MoS has explored a huge variety of statistical modelling techniques generally, perhaps best exemplified by this post from 2011 where I pitted a number of them head-to-head in attempting to predict game margins.
One of the more exciting developments in recent years in the field of what's called machine learning has been the emergence of ensemble learning techniques in which the predictions of a number of base learners, each themselves statistical models, are combined to form overall predictions. MoS now makes extensive use of these for its Tipsters and Predictors.
Other Tipsters and Predictors apply less complex methodologies, such as the use of simple heuristics (for example, predict the winning team to be the one higher on the competition ladder) or ELO-based team rating systems (such as MoSSBODS and ChiPS).
Prior to 2016, three types of statistical model were in regular use in MoS:
- Conditional Inference Tree Forests: this technique is used to create probability predictions for the current Head-to-Head and Line Funds, and for the WinPred and ProPred Predictors. Empirically, Conditional Inference Tree Forests appear capable of capturing the non-linear relationships inherent in football data without toppling into the abyss of overfitting.

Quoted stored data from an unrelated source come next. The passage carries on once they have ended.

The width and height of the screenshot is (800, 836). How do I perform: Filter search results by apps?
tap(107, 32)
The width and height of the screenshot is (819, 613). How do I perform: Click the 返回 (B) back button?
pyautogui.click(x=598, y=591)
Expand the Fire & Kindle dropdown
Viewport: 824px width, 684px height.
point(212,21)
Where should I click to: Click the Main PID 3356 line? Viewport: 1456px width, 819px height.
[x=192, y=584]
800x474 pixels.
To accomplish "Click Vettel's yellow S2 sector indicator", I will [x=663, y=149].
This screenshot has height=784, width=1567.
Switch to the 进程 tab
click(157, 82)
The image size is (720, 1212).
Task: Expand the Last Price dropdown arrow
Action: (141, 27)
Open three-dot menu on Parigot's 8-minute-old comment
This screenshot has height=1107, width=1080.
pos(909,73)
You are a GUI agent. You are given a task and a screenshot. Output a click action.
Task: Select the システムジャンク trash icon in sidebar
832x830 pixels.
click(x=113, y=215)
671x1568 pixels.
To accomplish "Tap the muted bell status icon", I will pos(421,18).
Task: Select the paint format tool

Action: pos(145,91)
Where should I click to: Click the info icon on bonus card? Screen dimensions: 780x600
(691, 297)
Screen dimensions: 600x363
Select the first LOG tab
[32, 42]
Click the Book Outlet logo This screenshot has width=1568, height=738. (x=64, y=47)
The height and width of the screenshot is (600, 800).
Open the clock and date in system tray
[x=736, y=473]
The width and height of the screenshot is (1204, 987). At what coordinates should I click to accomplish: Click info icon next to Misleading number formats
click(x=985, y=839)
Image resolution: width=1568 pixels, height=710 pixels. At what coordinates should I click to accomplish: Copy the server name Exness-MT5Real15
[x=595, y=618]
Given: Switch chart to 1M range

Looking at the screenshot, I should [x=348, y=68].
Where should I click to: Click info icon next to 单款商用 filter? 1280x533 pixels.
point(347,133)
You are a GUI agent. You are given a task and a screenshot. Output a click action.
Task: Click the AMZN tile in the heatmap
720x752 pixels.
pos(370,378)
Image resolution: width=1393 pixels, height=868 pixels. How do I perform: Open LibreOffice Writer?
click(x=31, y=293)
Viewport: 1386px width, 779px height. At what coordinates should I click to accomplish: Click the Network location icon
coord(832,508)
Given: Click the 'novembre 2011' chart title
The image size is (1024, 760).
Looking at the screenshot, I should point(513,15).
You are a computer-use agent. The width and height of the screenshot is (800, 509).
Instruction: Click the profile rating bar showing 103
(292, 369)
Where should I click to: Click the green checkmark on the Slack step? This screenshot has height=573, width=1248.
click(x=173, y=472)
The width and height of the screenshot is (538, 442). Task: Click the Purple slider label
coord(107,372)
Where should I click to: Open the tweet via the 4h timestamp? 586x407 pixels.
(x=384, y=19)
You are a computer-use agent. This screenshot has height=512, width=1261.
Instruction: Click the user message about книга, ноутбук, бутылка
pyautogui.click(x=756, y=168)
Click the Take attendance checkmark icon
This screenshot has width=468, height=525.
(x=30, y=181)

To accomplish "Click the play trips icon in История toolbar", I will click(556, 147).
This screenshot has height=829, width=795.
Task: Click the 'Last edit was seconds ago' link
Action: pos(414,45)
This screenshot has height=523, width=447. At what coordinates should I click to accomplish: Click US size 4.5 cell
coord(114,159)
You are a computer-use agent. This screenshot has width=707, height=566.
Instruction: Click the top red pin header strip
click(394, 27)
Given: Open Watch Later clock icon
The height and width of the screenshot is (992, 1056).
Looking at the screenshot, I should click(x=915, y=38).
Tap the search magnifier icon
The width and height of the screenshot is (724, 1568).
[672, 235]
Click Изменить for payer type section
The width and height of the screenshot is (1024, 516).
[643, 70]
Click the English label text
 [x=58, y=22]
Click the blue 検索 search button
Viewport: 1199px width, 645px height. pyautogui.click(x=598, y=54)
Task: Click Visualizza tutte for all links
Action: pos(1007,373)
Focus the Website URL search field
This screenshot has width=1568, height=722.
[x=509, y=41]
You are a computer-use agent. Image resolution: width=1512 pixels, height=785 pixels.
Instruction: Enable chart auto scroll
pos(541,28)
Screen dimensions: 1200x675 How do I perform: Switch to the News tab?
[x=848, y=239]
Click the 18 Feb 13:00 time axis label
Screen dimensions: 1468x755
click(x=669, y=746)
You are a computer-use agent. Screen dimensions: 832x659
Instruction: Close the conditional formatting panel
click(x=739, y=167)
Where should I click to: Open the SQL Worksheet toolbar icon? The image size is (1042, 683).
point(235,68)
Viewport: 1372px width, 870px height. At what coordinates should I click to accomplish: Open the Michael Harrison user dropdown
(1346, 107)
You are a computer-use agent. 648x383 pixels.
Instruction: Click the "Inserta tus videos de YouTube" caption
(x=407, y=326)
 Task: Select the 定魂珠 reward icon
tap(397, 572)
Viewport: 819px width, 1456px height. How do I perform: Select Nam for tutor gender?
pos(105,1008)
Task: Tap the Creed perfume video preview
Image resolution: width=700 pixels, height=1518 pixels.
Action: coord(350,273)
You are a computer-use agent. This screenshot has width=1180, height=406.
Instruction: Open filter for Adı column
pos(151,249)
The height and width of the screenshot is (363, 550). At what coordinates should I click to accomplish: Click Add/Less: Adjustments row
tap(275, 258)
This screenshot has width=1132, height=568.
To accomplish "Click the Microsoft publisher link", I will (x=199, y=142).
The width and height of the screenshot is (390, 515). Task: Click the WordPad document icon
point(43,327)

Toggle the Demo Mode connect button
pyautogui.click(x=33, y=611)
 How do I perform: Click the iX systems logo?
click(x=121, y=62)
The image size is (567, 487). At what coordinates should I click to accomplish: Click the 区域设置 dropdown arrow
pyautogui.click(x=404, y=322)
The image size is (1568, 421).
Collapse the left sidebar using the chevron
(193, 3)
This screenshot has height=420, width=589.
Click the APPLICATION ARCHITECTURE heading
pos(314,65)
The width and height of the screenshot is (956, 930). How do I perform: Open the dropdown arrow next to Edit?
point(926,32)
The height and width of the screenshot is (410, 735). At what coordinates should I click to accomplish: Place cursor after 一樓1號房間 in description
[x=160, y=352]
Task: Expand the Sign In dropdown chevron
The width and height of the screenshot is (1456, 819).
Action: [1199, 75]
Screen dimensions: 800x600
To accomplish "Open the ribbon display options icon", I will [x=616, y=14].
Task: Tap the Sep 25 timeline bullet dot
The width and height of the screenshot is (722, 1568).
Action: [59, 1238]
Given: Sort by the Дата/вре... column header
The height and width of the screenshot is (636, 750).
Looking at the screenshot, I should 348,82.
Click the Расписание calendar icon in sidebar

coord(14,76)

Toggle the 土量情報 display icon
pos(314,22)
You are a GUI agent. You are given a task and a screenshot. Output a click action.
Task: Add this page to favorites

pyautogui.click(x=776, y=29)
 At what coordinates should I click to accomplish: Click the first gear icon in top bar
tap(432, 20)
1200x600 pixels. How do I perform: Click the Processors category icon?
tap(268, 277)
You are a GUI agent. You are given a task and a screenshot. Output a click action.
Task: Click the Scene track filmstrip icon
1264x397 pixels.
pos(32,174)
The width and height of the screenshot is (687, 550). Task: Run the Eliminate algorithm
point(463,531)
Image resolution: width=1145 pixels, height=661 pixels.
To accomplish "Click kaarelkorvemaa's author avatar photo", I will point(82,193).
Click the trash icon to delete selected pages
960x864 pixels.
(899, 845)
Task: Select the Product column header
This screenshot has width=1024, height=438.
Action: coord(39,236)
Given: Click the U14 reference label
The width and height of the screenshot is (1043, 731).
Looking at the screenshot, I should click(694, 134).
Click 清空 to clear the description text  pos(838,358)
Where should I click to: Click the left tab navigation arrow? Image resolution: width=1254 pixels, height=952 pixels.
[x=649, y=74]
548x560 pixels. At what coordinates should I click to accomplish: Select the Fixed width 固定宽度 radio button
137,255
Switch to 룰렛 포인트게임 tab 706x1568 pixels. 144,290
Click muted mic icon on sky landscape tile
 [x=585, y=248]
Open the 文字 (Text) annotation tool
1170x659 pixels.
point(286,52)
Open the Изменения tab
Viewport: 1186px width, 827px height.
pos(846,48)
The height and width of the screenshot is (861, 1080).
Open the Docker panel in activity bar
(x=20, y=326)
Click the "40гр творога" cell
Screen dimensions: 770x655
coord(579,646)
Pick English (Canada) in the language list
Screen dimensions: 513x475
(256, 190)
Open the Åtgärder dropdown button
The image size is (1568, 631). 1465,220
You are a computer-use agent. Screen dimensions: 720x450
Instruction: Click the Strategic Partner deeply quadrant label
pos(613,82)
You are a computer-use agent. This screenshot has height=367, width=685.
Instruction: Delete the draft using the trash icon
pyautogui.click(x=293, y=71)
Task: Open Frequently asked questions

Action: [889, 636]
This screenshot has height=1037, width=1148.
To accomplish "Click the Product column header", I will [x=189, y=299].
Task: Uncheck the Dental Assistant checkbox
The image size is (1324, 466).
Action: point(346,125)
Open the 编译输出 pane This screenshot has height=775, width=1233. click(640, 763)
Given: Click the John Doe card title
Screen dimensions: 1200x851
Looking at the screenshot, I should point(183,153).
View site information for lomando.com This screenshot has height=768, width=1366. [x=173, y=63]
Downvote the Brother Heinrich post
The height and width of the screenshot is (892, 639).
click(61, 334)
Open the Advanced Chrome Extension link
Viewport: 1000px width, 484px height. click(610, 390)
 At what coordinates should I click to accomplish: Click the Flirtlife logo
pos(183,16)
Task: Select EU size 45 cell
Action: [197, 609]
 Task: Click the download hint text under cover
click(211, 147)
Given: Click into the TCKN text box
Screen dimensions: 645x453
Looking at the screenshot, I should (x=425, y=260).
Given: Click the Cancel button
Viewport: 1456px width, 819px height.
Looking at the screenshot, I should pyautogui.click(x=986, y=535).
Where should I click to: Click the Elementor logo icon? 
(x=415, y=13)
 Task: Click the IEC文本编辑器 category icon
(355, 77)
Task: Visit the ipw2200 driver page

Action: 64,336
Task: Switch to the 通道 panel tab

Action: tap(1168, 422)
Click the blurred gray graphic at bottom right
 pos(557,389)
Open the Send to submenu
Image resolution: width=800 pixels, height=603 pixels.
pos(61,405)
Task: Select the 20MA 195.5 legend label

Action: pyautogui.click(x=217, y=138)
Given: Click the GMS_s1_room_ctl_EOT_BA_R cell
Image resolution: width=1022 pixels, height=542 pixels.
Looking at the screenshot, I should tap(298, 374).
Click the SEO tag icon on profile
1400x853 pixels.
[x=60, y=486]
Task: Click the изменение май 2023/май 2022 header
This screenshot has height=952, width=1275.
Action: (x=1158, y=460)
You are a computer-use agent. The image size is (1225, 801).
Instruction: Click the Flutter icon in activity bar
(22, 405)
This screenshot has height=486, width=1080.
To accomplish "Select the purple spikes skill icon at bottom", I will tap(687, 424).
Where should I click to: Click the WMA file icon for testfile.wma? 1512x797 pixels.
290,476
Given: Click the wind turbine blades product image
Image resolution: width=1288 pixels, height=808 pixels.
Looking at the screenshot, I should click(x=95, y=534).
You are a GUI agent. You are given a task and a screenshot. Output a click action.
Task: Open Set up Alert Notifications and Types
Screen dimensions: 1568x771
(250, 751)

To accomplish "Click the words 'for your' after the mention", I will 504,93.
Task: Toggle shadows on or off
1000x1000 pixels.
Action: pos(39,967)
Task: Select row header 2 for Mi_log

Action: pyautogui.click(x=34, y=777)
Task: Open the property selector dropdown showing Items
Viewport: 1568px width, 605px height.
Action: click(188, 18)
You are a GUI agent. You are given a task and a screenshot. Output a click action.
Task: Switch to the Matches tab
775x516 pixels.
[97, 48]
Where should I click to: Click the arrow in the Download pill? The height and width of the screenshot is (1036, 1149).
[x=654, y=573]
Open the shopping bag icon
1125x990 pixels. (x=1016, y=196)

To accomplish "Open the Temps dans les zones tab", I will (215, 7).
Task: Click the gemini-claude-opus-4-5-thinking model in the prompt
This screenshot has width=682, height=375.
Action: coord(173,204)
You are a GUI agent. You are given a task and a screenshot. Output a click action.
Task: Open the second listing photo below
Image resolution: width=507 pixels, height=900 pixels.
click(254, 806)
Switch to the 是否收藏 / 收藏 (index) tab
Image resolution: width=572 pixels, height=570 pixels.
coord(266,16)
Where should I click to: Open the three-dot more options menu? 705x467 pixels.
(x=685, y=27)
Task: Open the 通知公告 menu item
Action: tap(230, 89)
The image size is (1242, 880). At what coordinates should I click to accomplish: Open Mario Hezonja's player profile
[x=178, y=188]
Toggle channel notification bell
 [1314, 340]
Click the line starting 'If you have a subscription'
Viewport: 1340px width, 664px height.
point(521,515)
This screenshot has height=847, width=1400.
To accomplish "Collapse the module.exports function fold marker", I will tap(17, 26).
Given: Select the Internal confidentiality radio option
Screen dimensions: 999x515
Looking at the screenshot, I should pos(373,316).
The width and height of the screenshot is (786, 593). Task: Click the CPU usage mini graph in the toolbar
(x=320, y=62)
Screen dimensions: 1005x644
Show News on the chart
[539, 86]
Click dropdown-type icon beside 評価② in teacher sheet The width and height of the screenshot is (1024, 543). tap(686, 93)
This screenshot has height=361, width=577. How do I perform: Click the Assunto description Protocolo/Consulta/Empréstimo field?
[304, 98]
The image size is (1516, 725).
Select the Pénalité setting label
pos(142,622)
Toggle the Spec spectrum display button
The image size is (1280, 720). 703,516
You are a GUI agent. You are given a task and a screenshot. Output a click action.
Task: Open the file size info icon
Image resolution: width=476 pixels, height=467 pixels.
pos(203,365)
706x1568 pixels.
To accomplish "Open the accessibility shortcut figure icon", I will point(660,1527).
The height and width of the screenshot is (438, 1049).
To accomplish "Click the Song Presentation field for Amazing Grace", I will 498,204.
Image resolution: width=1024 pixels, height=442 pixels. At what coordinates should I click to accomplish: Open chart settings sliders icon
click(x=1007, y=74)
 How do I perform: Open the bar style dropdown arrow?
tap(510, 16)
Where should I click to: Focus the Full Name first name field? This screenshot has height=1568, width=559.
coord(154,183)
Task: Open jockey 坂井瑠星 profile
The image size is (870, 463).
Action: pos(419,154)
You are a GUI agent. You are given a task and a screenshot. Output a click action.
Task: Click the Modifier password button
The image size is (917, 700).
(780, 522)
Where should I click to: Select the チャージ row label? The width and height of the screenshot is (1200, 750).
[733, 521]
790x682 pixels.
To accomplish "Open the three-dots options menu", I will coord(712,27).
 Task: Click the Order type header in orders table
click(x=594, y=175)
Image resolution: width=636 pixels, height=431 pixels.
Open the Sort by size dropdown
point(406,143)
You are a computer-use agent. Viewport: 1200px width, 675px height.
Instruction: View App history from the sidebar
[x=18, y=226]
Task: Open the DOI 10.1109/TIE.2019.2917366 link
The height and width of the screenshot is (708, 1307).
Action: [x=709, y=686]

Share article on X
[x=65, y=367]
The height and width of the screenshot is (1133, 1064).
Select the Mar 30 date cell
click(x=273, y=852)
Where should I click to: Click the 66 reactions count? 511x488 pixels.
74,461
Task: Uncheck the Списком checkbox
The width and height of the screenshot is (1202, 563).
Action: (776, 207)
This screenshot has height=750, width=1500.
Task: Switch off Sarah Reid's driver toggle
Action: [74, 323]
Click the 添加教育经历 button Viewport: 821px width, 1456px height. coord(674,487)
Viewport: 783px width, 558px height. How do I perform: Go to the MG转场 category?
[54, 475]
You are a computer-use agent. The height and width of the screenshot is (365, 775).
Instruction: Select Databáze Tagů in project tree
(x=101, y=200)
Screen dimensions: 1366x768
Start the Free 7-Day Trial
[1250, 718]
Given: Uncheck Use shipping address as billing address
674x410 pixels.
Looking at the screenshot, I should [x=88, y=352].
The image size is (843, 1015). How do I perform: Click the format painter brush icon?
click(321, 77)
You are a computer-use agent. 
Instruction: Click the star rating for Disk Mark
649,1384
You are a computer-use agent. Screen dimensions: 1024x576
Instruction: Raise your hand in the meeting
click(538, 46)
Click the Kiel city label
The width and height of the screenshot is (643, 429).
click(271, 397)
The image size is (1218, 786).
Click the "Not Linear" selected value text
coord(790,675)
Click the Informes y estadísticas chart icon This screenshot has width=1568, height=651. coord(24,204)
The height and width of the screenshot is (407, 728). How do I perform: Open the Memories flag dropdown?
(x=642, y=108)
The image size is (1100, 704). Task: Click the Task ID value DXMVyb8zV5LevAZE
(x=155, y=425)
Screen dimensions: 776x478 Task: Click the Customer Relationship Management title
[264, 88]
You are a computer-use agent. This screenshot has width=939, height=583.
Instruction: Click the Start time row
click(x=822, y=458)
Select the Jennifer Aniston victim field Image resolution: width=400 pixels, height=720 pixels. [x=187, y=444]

You can think of a single conditional inference tree as a decision tree built using a subset of the available data and employing specific algorithmic rules designed to produce ensembles that are both accurate and robust. For more details, try googling "conditional inference tree". - Neural Networks: up until 2011, to the best of my recollection I'd never used a neural network for MoS. That changed with the introduction of two such networks in that year, each designed to produce Margin predictions. Both were created using Phil Brierly's Tiberius tool (which, unfortunately, appears to no longer be available).
- Empirical Loss Minimisers: aside from the two neural networks, the models used by all Margin predictors were created using Eureqa Formulize, which is described on its website as "a scientific data mining software package that searches for mathematical patterns hidden in your data". The inputs to Eureqa were the actual Margins from a number of games and the predictions from other statistical and empirical models - for example the probability predictions of the WinPred and ProPred.
To fit a model using Eureqa an analyst needs to select a loss-function or error metric which is used by Eureqa to assess how well a model it is considering fits the training data. To be honest, I don't recall exactly which error metric I used to create the Margin predictors with Eureqa.
Another modelling technique that's regularly trotted out in the pages of MoS is the binary logit, which is used to model binary outcomes such as winning versus losing. I've tended to more often use this to fit historical data rather than to make predictions, but that distinction's probably moot.